You are viewing a plain text version of this content. The canonical link for it is here.

Posted to mapreduce-user@hadoop.apache.org by David Rosenstrauch <da...@darose.net> on 2013/02/28 07:12:24 UTC

Distcp reliability issue

I've run into an issue with the reliability of distcp.  Specifically, I 
have a distcp job that seems to have not copied over a few files - and 
yet didn't fail the job.  Was hoping someone here might have some 
suggestions/fix/workaround.


So I ran a distcp job.  (Copying from one Amazon S3 bucket to another.) 
  The job did have some task failures - but any task that failed 
eventually got re-run successfully.  The job as a whole completed 
successfully, and seemed to think that all files were copied successfully.

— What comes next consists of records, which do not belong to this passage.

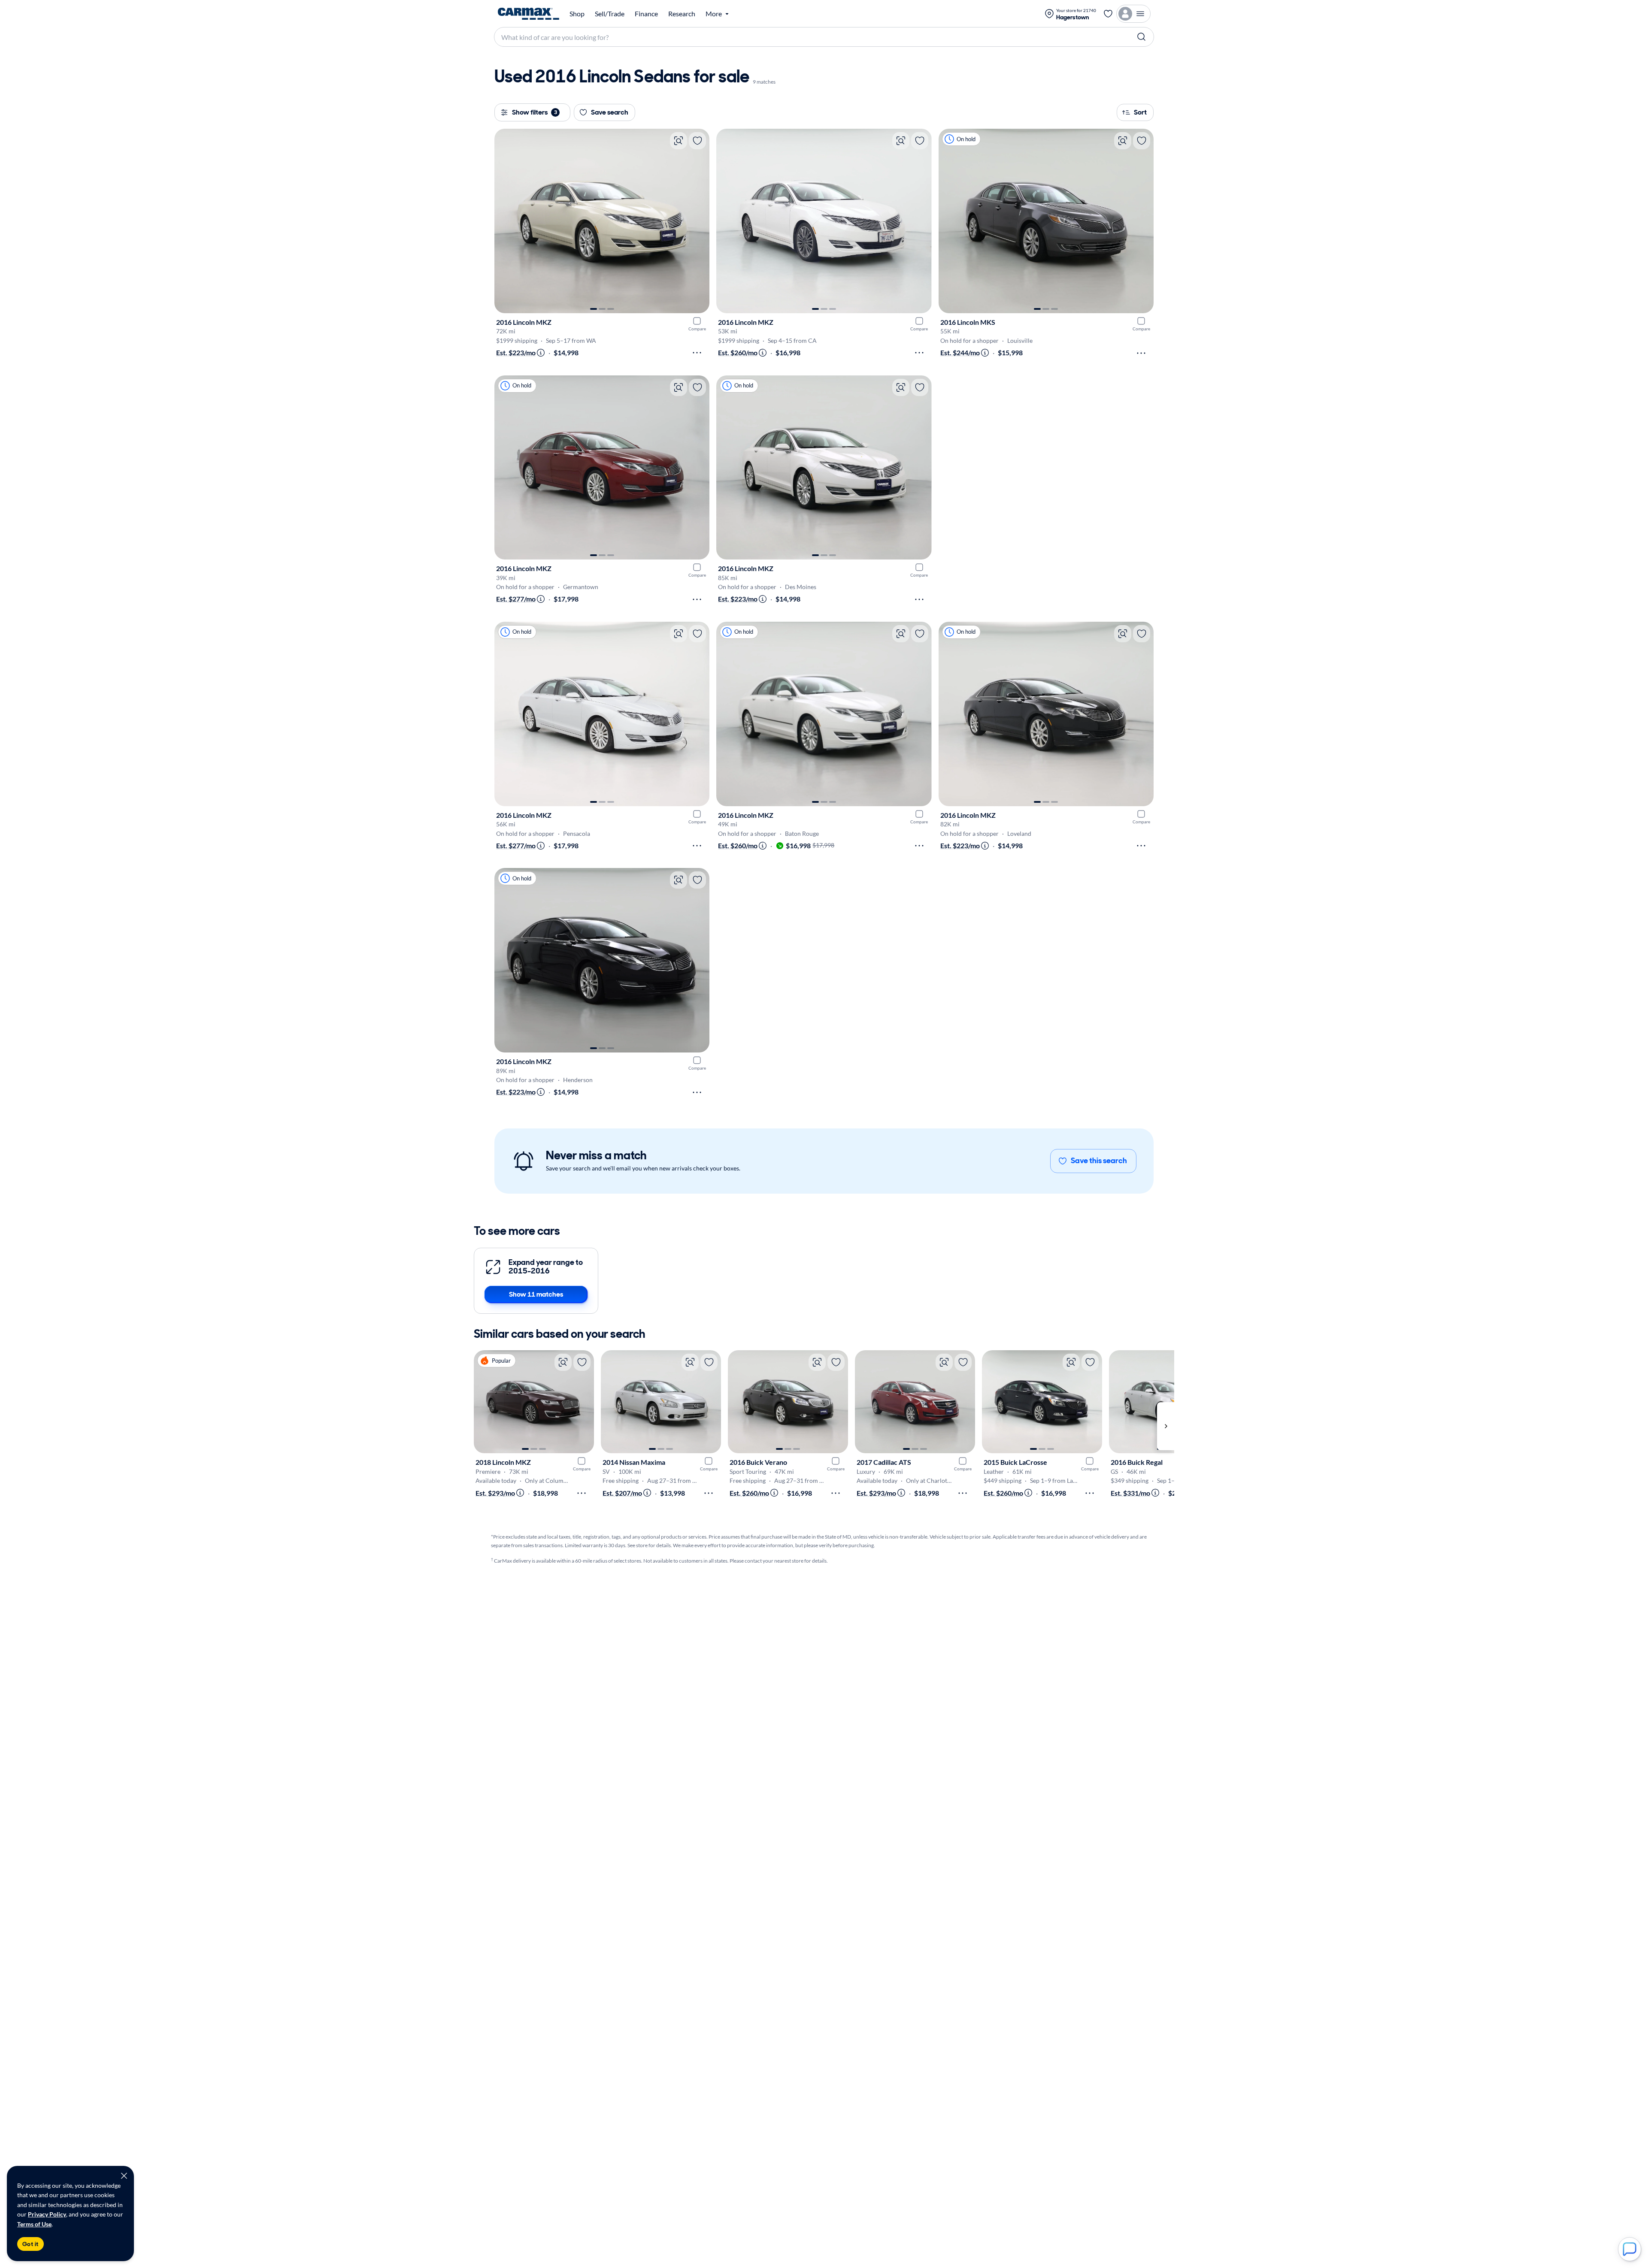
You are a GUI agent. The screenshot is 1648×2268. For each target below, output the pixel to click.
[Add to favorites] (697, 140)
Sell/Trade (609, 13)
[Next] (698, 221)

However, I re-ran the distcp again afterwards just to make sure 
everything copied over successfully, since it's important data.  (And 
also because I had canceled an earlier run of the same distcp, and I 
wanted to make that didn't screw anything up.)  And although the re-run 
of the distcp skipped over most of the files (like it should) it 
actually wound up copying 7 files - i.e., 7 files that didn't get copied 
in the first job.  This obviously shouldn't have happened, as it should 
have copied over all of the files in the first run, and the second run 
should have copied zero.

I have task logs (and job counters) saved that show all of this.

I think I remember a colleague of mine from a previous job running into 
a situation like this before, where he wound up having to run distcp 
jobs twice in order to reliably ensure that all files copied 
successfully.  But I don't know what (if anything) he eventually did to 
work around the issue.

Anyone ever run into this before and/or have any pointers to discussions 
about this issue or a solution?  (Or even info about any home-grown 
solution you've used to work around this.)  Google didn't turn up much.

Thanks,

DR